Ce que vise la loi avec l’exécution provisoire, c’est « à favoriser, en cas de recours, l’exécution de la peine et à prévenir la récidive ».
Pour autant, plusieurs arguments pourraient plaider en faveur de l’élu mahorais. Tout d’abord, une demande de réexamen de « l’égalité devant le suffrage », une avocate aux conseils plaidant ce mardi en faveur d’une harmonisation de la jurisprudence face à une différence de traitement, rompant l’égalité entre deux élus, rapportait le quotidien La Croix. Ensuite, la liberté de l’électeur et enfin, la séparation des pouvoirs.
Une « peine de mort » politique était-il pointé, quand la possibilité d’être un jour blanchi à l’issue d’un recours, reste toujours probable.

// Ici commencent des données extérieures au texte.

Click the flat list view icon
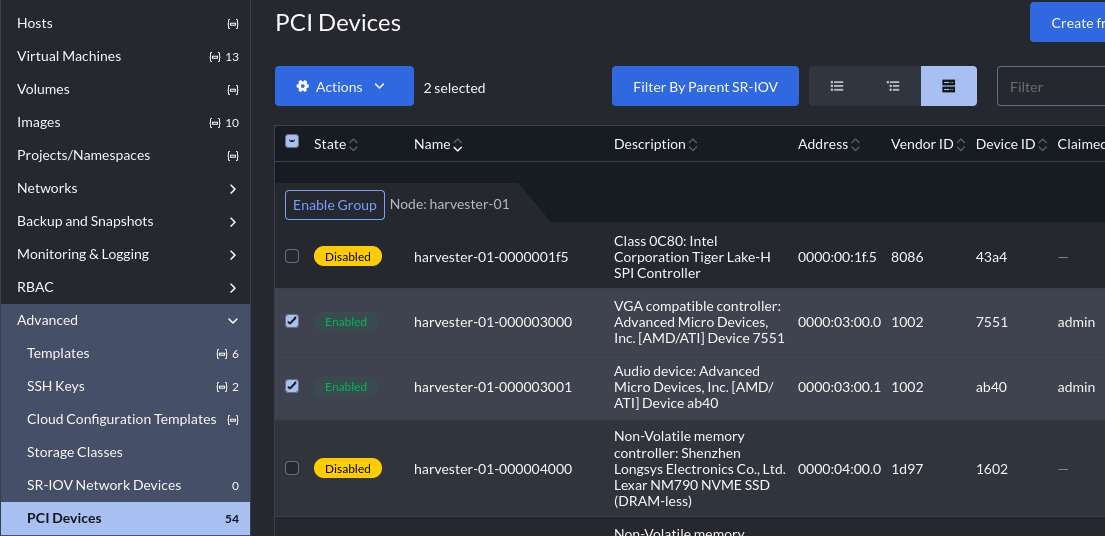tap(837, 87)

Si les affaires Rachadi-le Pen ne sont pas totalement semblables, de l’avis des constitutionnalistes cités par l’ensemble des médias nationaux, le tribunal correctionnel qui doit se prononcer sur le jugement de Marine Le Pen le 31 mars pourrait tenir compte de la décision prise par les Sages le 28 mars à l’encontre de Rachadi Saindou.
A.P-L.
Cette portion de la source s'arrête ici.